Posted June. 05, 2008 06:35,   

한국어

The Organization for Economic Cooperation and Development said yesterday that its forecast for Korea’s economic growth this year has been cut from 5.2 percent to 4.3 percent.

The OECD in a report on economic prospects in the year’s first half also lowered its growth forecasts for most of its 30 member nations, warning of a rapid slowdown in the global economy.

○ Gloomy Korean economy

The OECD lowered its forecast for Korea by 0.9 percentage point from late last year. Given its cut of an average of half a percentage point for other member nations, the organization reduced its forecast for Korea by a relatively wider margin.

The OECD’s economic forecast of 4.3 percent for Korea is far lower than those released by Korean think tanks such as the Korea Development Institute (4.8 percent); the Bank of Korea (4.7 percent); Samsung Economic Research Institute (4.7 percent); and LG Economic Research Institute (4.6 percent).

The message apparently is that global bodies are more pessimistic than Koreans over the country’s economy.

Kim Kwang-doo, an economics professor at Sogang University, said, “Global economic organizations including the OECD seem to believe that inflation resulting from the surging prices of oil and grain will negatively affect Korea’s domestic market.”

The OECD also predicted Korea’s private consumption will grow 3.2 percent, 1.1 percentage points lower than expected, and exports will rise 8.6 percent this year, two percentage points lower than the forecast made late last year.

Fixed investment by Korean firms will rise a mere 1.8 percent from a year ago, the report said, down from the initial forecast of 4.4 percent due to rapidly cooling investment sentiment. Facility investment and the number of building orders have decreased due to sluggish demand for housing, the OECD said.

The OECD forecast for inflation, however, rose from 2.8 percent to four percent and the share of the current account deficit in GDP will grow from 0.2 percent to 0.8 percent.

Increasing household debt is also seen as a threat to the economy since household debts, which accounted for 85 percent of income by 1998, soared to 150 percent late last year.

Despite disappointing economic indicators this year, Korea’s economy will grow around five percent next year, the OECD said, boosted by the Lee administration’s business-friendly policies.

○ Oil shocks to spread worldwide

The OECD lowered its economic growth forecast for member nations to 1.8 percent, down from 2.3 percent late last year.

Though the organization predicted late last year that U.S. growth will reach two percent this year, it lowered its forecast to 1.2 percent.
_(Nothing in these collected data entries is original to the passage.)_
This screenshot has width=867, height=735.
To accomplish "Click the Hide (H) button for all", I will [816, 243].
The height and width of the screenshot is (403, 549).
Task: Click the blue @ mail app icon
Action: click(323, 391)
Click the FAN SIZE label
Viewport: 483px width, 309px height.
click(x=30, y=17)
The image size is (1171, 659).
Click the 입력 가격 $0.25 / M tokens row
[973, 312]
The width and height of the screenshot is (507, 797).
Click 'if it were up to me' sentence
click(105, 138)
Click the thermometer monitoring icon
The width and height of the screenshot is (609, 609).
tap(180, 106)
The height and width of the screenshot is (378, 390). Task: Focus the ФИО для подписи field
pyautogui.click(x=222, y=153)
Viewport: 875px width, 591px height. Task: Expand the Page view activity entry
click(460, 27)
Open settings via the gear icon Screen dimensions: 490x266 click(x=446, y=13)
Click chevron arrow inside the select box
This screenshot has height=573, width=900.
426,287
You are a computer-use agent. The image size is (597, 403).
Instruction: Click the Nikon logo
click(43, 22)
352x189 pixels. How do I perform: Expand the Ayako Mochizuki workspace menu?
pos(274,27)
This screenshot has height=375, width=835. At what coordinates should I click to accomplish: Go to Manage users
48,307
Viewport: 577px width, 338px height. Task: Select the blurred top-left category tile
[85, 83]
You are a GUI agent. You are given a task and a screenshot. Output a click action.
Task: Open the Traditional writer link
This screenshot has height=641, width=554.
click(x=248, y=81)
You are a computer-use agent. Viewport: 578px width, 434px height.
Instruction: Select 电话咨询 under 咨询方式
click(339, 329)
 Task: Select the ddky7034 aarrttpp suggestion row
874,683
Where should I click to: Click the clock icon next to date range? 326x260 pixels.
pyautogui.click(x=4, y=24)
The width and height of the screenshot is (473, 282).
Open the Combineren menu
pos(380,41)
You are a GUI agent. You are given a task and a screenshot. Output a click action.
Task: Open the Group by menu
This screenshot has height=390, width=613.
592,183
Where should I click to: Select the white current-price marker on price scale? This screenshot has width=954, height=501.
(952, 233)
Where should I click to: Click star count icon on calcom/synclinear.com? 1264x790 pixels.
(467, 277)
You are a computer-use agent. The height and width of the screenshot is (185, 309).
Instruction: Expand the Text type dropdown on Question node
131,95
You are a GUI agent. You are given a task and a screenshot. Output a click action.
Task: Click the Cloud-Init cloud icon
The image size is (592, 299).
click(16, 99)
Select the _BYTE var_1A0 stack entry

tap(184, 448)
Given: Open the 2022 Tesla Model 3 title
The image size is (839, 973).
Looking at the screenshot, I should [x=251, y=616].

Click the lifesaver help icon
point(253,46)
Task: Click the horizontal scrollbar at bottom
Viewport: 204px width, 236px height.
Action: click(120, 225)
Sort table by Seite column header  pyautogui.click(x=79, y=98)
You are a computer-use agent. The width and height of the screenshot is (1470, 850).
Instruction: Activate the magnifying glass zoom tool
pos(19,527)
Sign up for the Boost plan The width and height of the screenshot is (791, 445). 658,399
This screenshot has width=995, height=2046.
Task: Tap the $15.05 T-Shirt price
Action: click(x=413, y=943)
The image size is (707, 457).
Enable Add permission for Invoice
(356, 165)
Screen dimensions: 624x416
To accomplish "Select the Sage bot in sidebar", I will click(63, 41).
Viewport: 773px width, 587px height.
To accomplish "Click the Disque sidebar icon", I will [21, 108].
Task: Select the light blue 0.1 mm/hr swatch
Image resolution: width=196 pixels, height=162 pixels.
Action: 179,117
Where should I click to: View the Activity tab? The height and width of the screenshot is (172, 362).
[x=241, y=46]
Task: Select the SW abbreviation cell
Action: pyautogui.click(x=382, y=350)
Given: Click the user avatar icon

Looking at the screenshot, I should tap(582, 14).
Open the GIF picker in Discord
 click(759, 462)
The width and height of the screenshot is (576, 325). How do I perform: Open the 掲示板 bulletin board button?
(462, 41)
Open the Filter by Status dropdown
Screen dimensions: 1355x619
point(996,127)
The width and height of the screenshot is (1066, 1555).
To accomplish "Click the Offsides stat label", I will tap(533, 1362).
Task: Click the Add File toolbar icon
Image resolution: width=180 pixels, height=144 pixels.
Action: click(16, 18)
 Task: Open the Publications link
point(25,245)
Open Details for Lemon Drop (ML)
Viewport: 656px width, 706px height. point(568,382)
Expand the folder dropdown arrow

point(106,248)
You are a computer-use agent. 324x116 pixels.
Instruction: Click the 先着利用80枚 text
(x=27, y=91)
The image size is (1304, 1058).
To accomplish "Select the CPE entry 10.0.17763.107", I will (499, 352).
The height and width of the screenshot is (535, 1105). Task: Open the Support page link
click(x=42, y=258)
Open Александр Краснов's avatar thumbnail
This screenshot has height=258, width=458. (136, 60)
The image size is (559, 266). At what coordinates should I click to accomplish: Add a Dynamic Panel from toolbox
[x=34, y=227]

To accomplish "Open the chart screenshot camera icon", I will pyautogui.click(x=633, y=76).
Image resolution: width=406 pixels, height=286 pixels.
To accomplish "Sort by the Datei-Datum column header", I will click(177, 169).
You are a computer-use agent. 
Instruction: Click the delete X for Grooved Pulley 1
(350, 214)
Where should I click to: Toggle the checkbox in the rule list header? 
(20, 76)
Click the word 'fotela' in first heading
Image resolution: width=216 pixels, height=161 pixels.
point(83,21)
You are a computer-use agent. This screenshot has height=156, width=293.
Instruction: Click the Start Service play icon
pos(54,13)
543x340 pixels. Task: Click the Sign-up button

Its forecast for growth in the euro zone also fell from 1.9 percent to 1.7 percent.

The OECD blamed the global economic slowdown on surging oil prices, sluggish housing markets and financial uncertainty resulting from the U.S. subprime mortgage crisis.

Though the subprime crisis has eased a bit, it could send shockwaves across the global economy if it cools the U.S. property market and pulls down housing prices. The surging oil and grain prices have heightened inflationary pressure, threatening economic growth. The OECD has increased its consumer inflation forecast for its member nations to 2.2 percent, up 0.1 percentage point from last year.

○ Need to cut state spending

The OECD advised that if governments want to boost economic growth, they should reduce state spending and implement tax cuts and reforms. Though support for private firms and individuals is important, reckless tax cuts or reforms could result in a lack of budget, the report said.

Private sector analysts said Korea should come up with measures to encourage corporate investment and stabilize consumer prices. If the government puts higher priority on growth or price stability, certain sectors are feared to suffer a serious blow.

Ju Won of Hyundai Research Institute said, “The government should stabilize prices via tax cuts and improvement of distribution channels for necessities. At the same time, however, it should strive to boost investment via deregulation and cutting corporate taxes.”